In response to COVID-19, we are modifying some of our usual practice approaches to keep our staff, tamariki and communities safe.

Maintaining COVID-19 safe and aware practice

We have updated our guidance for Alert Level 2. Keep checking back for updates and new guidance, including our contact tracing requirements (PDF 133KB), guidance for holding tamariki and rangatahi related in-person meetings (PDF 203KB) and the planning tool for holding FGCs and hui person to person safely (PDF 168KB).

Page URL: https://practice.orangatamariki.govt.nz/practice-standards/work-closely-in-partnership-with-others/care-and-protection-resource-panel/
Printed: 31/05/2020
Printed pages may be out of date. Please check this information is current before using it in your practice.

Last updated: 18/02/2020

Care and protection resource panel

Care and protection resource panels are made up of people from local communities. Each panel helps us understand the community and what's available there.

What are care and protection resource panels

Care and protection resource panels are statutory bodies under the Oranga Tamariki Act 1989. They're funded by Oranga Tamariki.

Care and protection resource panels — Oranga Tamariki Act 1989

Each site has a care and protection resource panel to consult.

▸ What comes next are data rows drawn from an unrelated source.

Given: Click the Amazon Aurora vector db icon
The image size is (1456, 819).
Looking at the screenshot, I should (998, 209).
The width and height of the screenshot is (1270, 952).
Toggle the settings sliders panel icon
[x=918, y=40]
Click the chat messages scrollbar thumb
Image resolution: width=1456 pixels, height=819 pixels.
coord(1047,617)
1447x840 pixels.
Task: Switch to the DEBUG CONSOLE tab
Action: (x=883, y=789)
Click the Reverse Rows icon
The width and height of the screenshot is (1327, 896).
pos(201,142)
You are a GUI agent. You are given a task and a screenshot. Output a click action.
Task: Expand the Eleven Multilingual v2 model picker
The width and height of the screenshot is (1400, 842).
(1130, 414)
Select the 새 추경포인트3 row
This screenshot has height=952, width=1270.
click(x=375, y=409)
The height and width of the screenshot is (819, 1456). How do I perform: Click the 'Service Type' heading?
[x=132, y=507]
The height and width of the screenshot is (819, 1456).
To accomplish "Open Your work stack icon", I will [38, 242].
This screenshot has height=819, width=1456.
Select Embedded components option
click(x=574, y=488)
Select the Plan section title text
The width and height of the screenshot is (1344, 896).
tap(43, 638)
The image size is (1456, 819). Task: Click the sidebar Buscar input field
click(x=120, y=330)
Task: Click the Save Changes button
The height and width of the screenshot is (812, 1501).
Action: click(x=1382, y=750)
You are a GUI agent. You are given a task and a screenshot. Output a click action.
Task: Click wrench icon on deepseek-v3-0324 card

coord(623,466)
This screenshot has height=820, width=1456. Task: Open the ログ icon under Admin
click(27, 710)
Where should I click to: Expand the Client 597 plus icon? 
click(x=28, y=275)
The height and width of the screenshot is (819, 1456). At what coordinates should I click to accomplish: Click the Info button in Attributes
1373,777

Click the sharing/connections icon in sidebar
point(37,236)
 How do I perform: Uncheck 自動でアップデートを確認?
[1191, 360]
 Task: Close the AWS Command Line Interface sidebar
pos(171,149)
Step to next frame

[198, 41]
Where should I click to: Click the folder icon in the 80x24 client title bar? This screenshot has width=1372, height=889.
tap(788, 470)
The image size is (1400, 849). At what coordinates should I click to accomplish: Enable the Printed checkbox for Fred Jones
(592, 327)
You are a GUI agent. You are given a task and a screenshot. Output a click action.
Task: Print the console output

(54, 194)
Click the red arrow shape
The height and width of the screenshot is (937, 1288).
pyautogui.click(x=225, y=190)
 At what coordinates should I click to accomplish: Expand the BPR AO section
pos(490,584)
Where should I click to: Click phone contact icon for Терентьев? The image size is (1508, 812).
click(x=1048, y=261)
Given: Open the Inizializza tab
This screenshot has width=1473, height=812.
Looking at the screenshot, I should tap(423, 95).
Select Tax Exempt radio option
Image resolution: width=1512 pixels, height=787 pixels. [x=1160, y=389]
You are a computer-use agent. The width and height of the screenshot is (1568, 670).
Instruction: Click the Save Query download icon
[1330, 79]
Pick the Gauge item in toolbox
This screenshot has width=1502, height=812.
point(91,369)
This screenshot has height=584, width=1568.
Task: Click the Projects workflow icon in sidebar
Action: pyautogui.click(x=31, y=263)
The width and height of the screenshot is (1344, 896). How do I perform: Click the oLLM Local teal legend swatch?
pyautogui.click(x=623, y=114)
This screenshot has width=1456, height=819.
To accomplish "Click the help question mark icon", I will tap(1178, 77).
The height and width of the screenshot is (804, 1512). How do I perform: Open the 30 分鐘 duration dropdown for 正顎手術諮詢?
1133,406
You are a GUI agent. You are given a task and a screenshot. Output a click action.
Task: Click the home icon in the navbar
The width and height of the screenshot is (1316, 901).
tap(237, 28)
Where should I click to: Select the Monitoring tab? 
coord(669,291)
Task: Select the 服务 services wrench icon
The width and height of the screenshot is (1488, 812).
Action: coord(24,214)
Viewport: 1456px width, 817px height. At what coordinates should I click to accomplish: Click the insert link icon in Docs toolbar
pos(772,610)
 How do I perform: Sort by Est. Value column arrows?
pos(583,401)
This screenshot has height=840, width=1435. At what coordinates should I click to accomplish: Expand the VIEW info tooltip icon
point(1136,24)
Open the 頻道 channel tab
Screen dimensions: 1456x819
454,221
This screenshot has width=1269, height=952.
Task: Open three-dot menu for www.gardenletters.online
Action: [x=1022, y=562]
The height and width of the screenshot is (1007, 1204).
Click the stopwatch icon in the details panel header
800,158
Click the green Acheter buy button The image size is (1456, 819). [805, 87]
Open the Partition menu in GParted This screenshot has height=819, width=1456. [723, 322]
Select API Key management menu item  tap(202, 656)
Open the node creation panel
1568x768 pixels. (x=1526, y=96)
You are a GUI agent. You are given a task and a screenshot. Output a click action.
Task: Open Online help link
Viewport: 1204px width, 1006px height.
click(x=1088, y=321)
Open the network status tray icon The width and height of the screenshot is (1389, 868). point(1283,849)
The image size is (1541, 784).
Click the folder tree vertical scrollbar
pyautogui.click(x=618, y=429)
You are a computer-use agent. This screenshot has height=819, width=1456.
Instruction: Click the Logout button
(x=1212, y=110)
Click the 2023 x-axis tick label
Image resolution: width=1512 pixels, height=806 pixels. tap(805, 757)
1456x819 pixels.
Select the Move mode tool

The panels have a broad community focus and expertise in specialist areas. They:

  • provide advice to social workers, coordinators and the Police about the local community and what's available there
  • help us provide coordinated services to family/whānau.

Who sits on the panels

The panels are made up of people from the local community who have professional, community and cultural knowledge and experience, including:

  • local iwi or marae representatives
  • mana whenua pakeke or kaumātua
  • Māori lay advocates
  • education workers, such as teachers or school guidance counsellors
  • health workers, such as doctors, plunket nurses or mental health workers
  • social services workers, such as people working in family violence, intervention workers or victim support workers
  • people working in iwi social services and Māori social service organisations, like the Māori Women’s Welfare League and the Māori Council
  • cultural advisors
  • people working in youth services, such as youth aid workers
  • Family Court professionals, such as lawyers
  • iwi liaison officers from NZ Police.

Membership is reviewed every 2 years.

How we work with them

Site managers have the delegated responsibility of establishing and maintaining the care and protection resource panel.

A senior Oranga Tamariki person should act as a liaison to maintain relationships and processes.

Social workers are required to consult with the care and protection resource panel as soon as possible after starting an investigation or child and family assessment. Social workers can also consult with the panel on other cases if the social worker thinks it will be helpful.

When social workers consult with the panel:

  • think about how we can use the panel members' specialised knowledge
  • ask specific questions that will help us assess the safety and wellbeing of te tamaiti or rangatahi we're working with
  • take along any information that will help them provide us with the right advice, such as:
    • the child and family consult
    • the safety and risk screen
    • the Three Houses engagement tool (where these have been completed).

Care and protection coordinators are required to consult with the panel before convening a family group conference.

Preparing for the care and protection family group conference

Under the Privacy Act 1993 and the Official Information Act 1982, information discussed in a panel consultation is private and confidential to the panel members and other people directly involved.

Keep a record of the consultation

We keep a record of:

  • the consultation and any advice given
  • what action we took as a result of the advice provided
  • the reasons why we didn't follow the panel’s advice, if appropriate.